Protest an der Bremer Straße 100 Osnabrücker verhindern wieder eine Abschiebung

Am frühen Dienstagmorgen verhinderten mehr als 100 Osnabrücker die Abschiebung eines jungen Syrers nach Italien. Foto: privat/Philipp StröhleAm frühen Dienstagmorgen verhinderten mehr als 100 Osnabrücker die Abschiebung eines jungen Syrers nach Italien. Foto: privat/Philipp Ströhle

Osnabrück. Mehr als 100 Osnabrücker haben am frühen Dienstagmorgen zum sechsten Mal die geplante Abschiebung eines Flüchtlings verhindert.

Der junge Syrer Basel sollte um 6.30 Uhr aus dem Flüchtlingswohnheim an der Bremer Straße 101 abgeholt und nach Italien gebracht werden. Dort hatte er seinen ersten Asylantrag gestellt. Nach dem Dubliner Abkommen muss der Staat das Asylverfahren durchführen, in den der Flüchtling zuerst eingereist ist.

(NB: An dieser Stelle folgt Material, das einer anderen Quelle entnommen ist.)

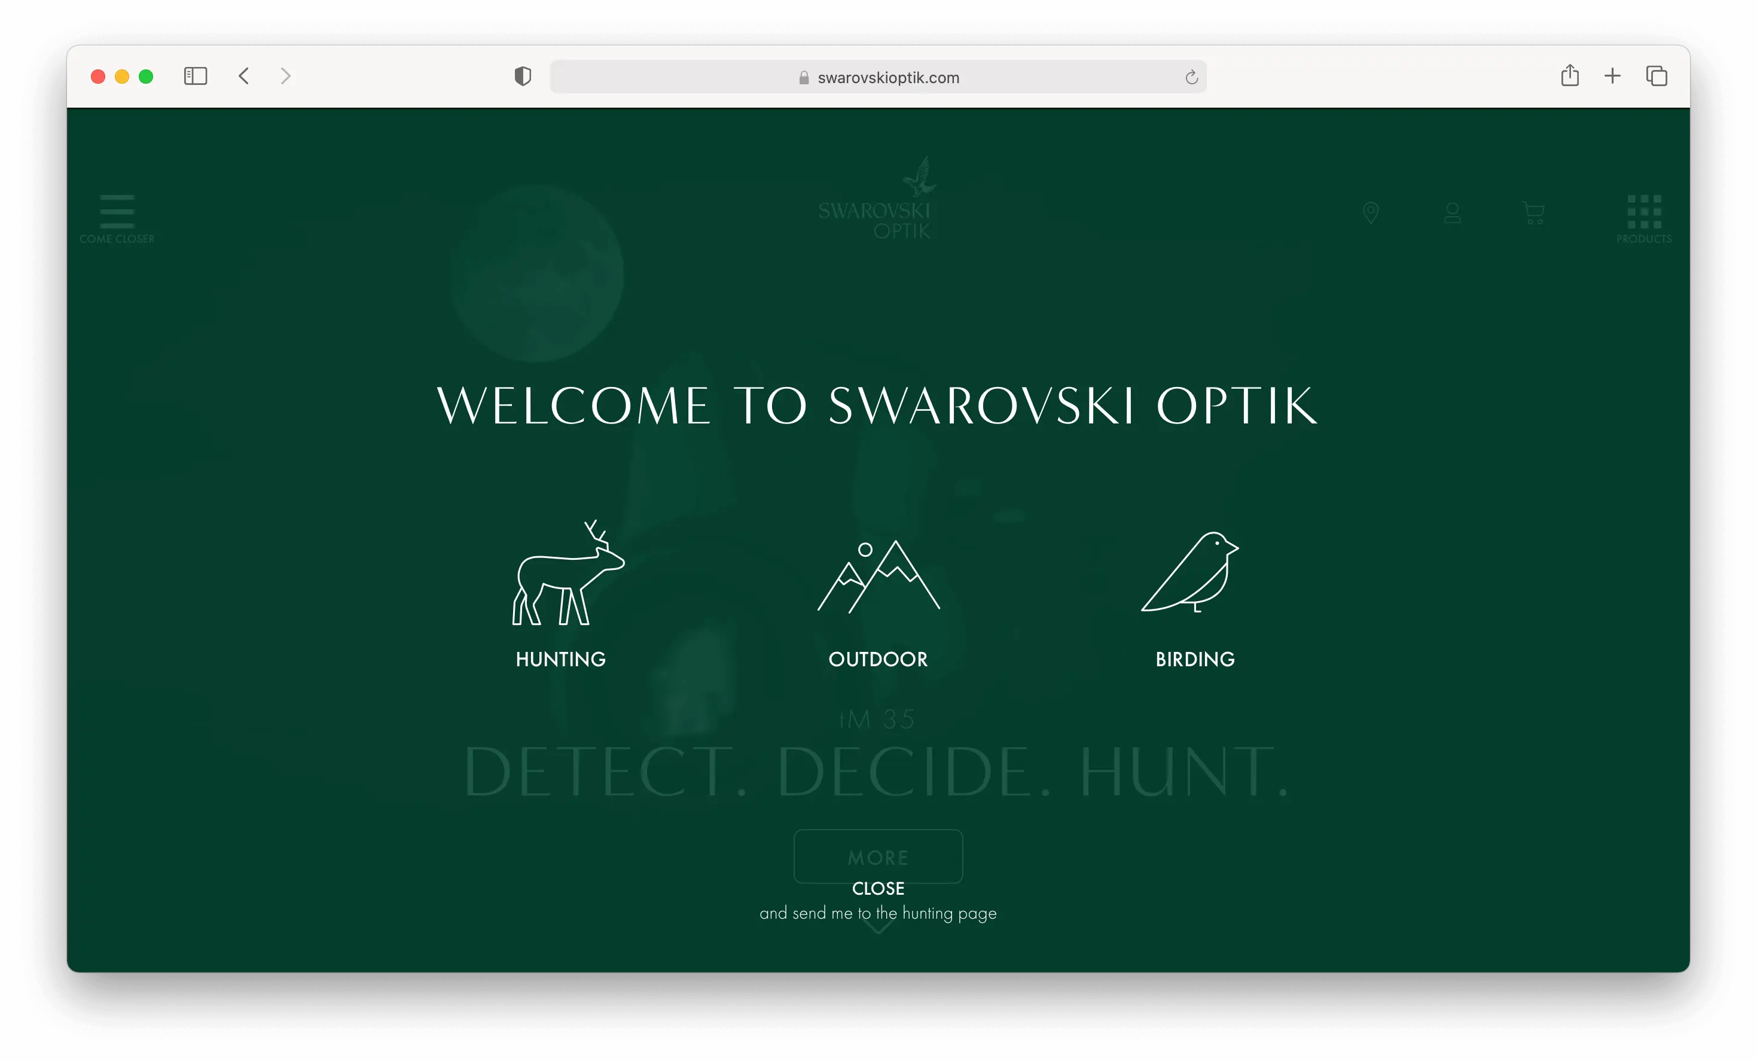Reload the page with refresh icon

1191,78
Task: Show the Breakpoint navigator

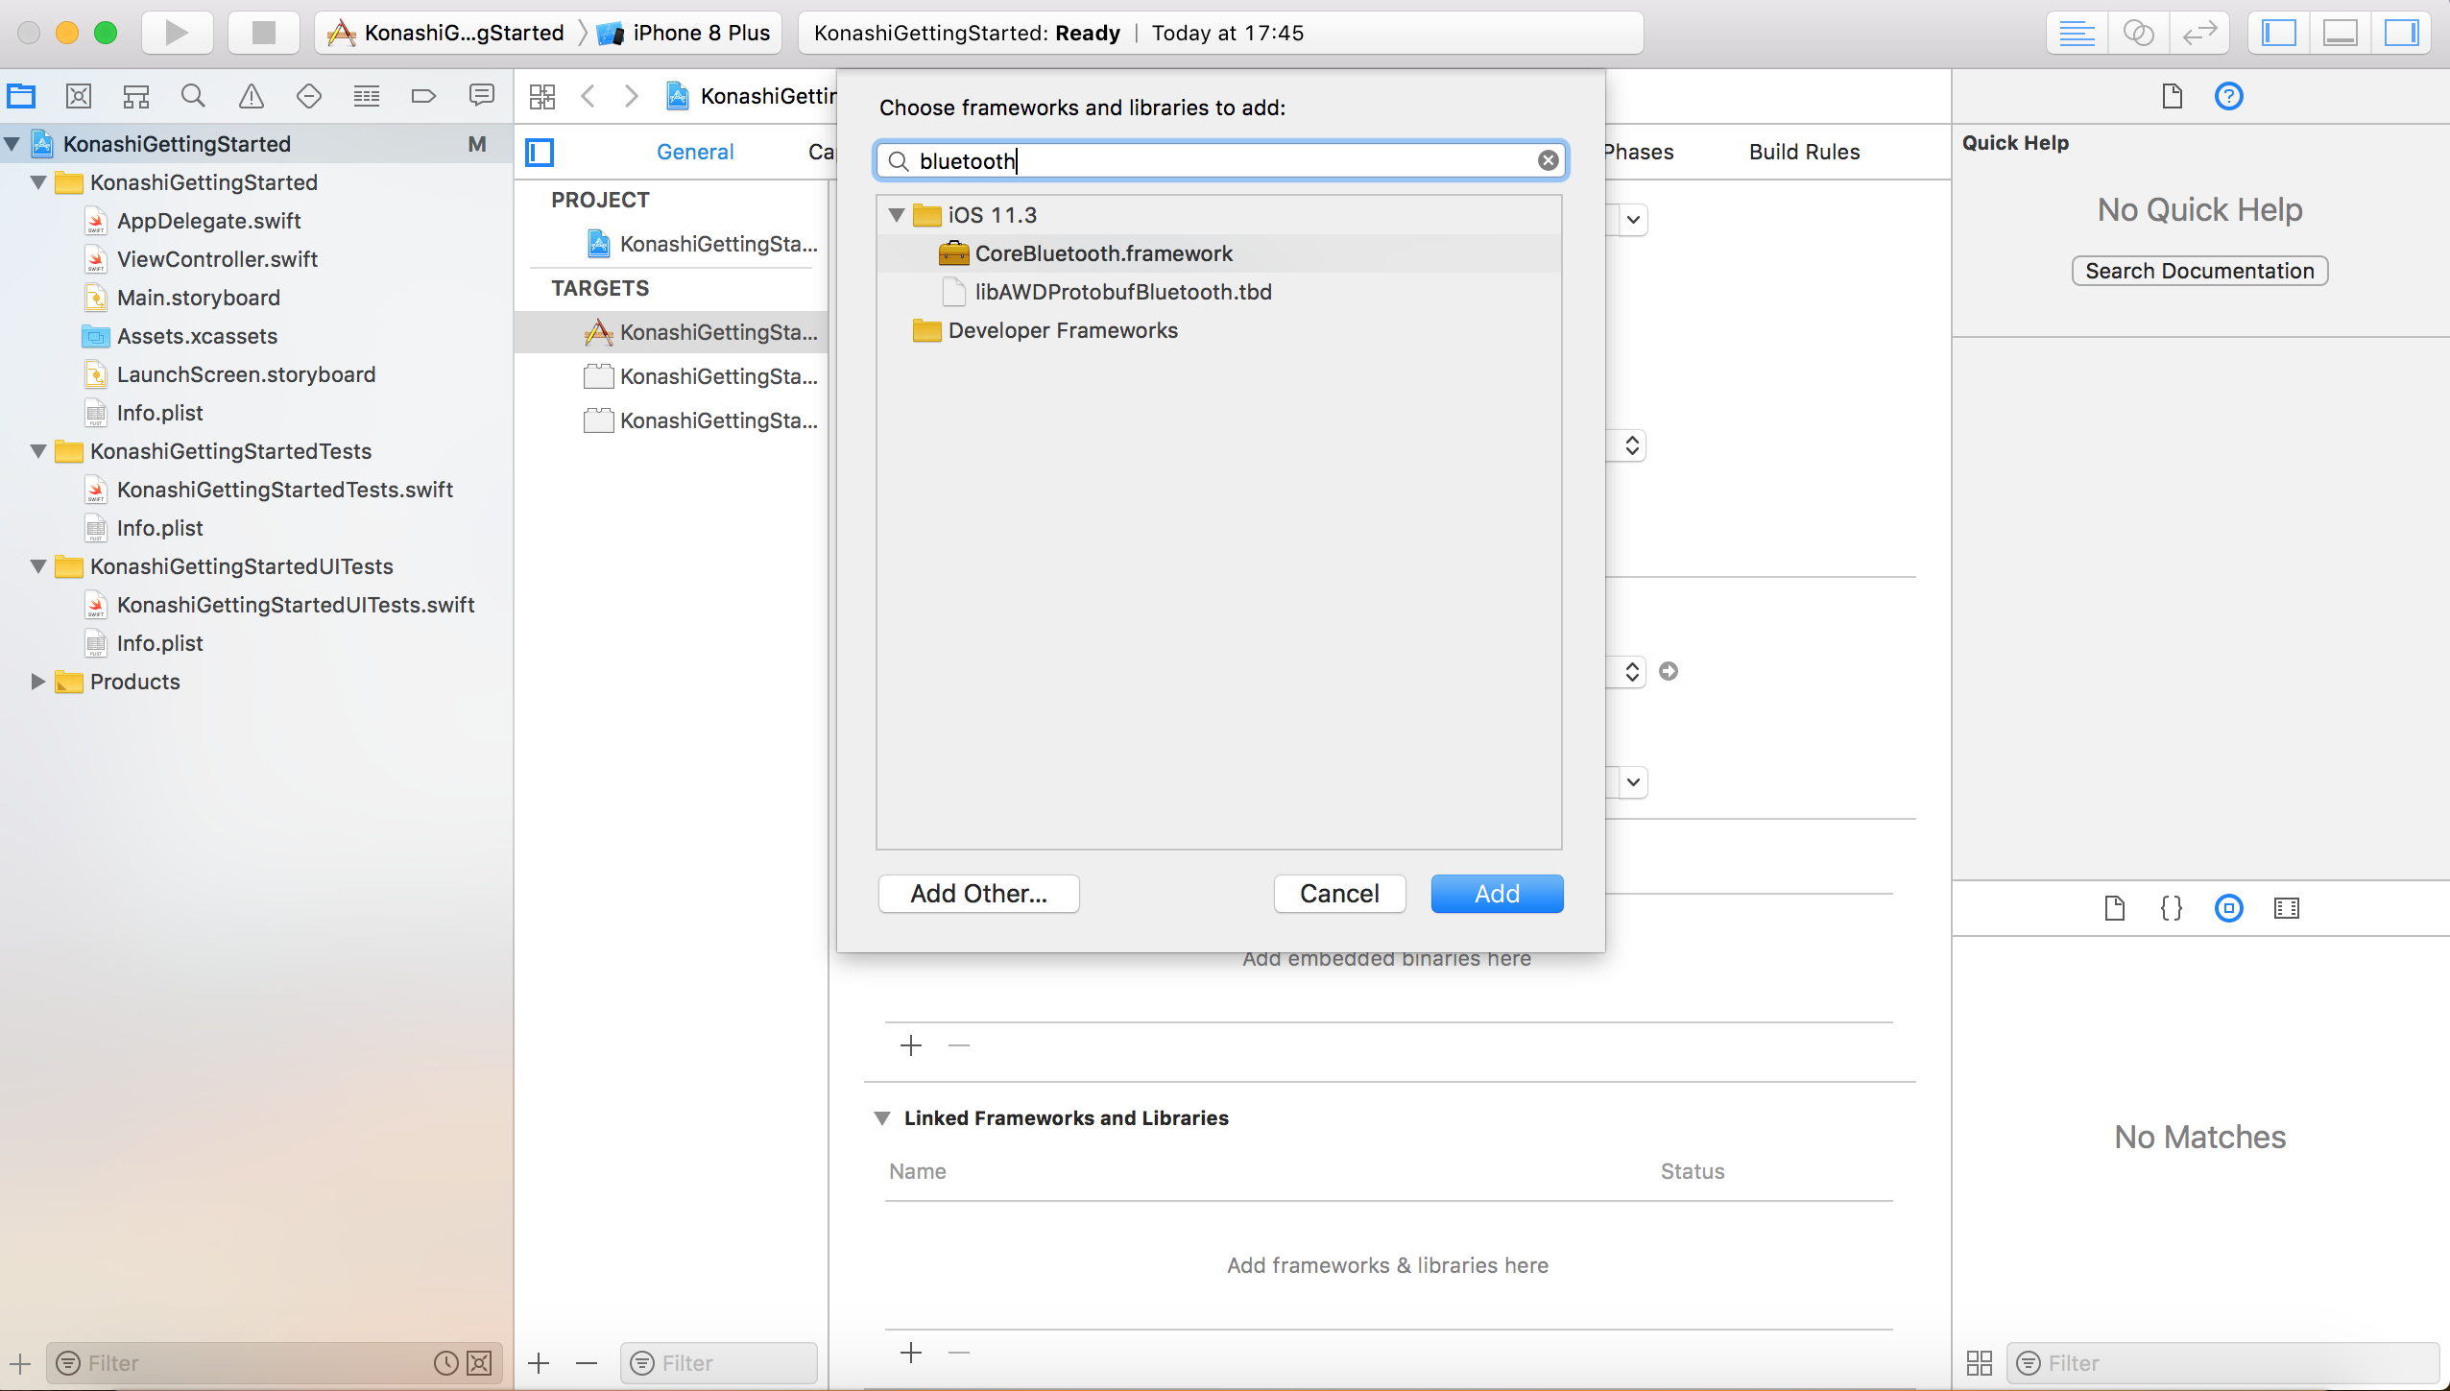Action: point(423,96)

Wie Philipp Ströhle vom Bündnis gegen Abschiebung berichtet, sollte erstmals ein Syrer aus Osnabrück abgeschoben werden. Für die Demonstranten sei es nicht erklärlich, warum ein Mensch aus dem Bürgerkriegsland abgeschoben werden solle, während gleichzeitig die Bundesregierung erwäge, mehr Geflüchtete aus Syrien aufzunehmen: „Es gibt keine Zweifel über die absolut katastrophale Situation der Menschen in Syrien.“

Aber auch in Italien herrschten für Flüchtlinge unmenschliche Bedingungen. Für sie gebe es dort keine Unterkunft, keine ausreichende Verpflegung und keine Perspektive. „Hier ist dringend die Solidarität der anderen EU-Staaten gefordert“, heißt es vom Bündnis gegen Abschiebung.

Bereits im Mai hatten Osnabrücker verhindert, dass ein Somalier abgeschoben wird.

Vor wenigen Tagen haben Demonstranten vorm Flüchtlingsheim in Osnabrück ein Frühstück veranstaltet.